Long live the library blog.
My first step was to decide whether or not we still needed a library blog. Blogs were one of the original Web 2.0 applications and by the constantly changing standards of the post-Web 2.0 revolution Internet they almost seem a little old-fashioned. Not to mention the fact that they take a heck of a lot of work. Shouldn’t we all just have Facebook pages, Twitter accounts and slap QR Codes on everything?
No. We shouldn’t.
“Old fashioned” as they may be, I think blogs still have a place in libraries. Librarians need a quick and easy way to push information to patrons, highlight aspects of their collections or otherwise humanize their institution. And they need more than 140 characters to do it.
So how can one maintain a vibrant and interesting library blog without it becoming an overwhelming task? I’m lifestreaming my library.
Information Age Concierges
I decided to shift the focus of my library blog from law news and legal research to anything and everything related to surviving law school – something very much in the LifeHacker vein. This blends nicely with my belief that, while librarians are excellent resources for students’ scholarly work, we have much more to offer. Students today are surrounded by information resources and issues constantly, from Facebook privacy settings to negotiating google results and everything in between. Personally, I like to think of us as Information Age Concierges.
In addition to the traditional “hey, check out this database!” blog posts, I wanted to be able to share links of interests within a blog post…but without having to create a separate blog post for each. Writing up a blog post for each link would either be more trouble than it’s worth since I often just want to say “check this out!” OR, considering the amount of information I want to share, would be overwhelming to the blog. Not to mention the fact that I wanted to make this blog as un-labor intensive as humanly possible. Essentially, I wanted something very similar to the activity stream that we use on Henderson Valley Eggs, but I didn’t want these links to exist on an RSS feed in a side bar, since I wanted to keep the meat of the blog as dynamic as possible.

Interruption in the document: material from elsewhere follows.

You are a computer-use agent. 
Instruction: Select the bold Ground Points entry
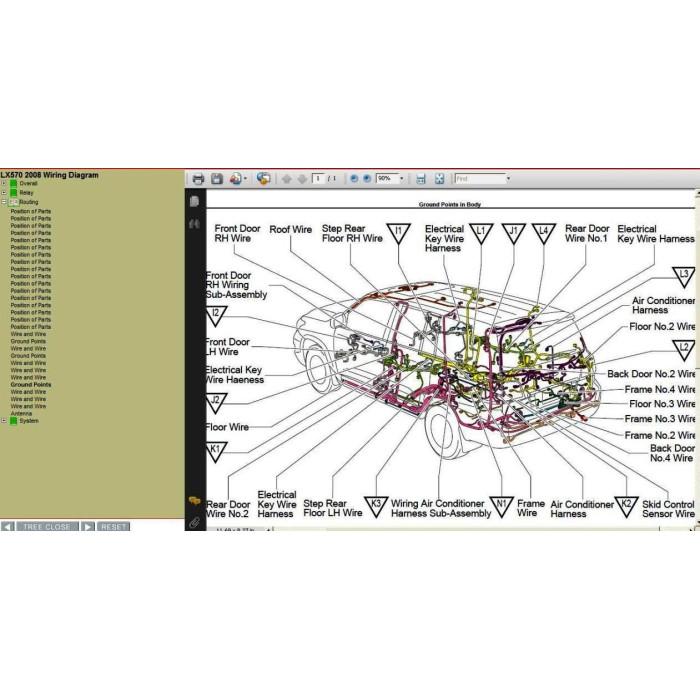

Man alive, I am so high maintenance!
The rough draft
Here is the rough draft of what I’m planning: the Valpo Law LibHacker. That’s currently hosted on my own server space while I wait for campus IT to set me up with a hosted WordPress install here so please ignore the URL weirdness. I think I’ve found a good way to mix the ability to have stand alone blog posts with daily RSS stream posts. More how-to and tech specs will appear in a later post, but basically I’m using self-hosted WordPress with the Feed Me, Seymour theme and Recommended Reader plugin. Initially I wanted something like the lifestream on Jenny Levine’s The Shifted Librarian blog, but I can’t get the lifestream plugin she uses to work. However, the Recommend Reader plugin has the benefit of letting me control how many items appear in a post and since everything goes a specially created Google Reader account, I can put anything with an RSS feed through it – think new book acquisitions, LibGuides updates, other Web 2.0 services, etc. I’ve currently populated the account with a variety of blogs that I thought law students may be interested in – blawgs, productivity tips, tech news and grad student cartoons, but the possibilities are pretty much endless.
I plan on ironing out the bugs on this throughout the summer and have it up and ready to go by the time the students show back up in August. I’ll report back to the class with anything else I discover.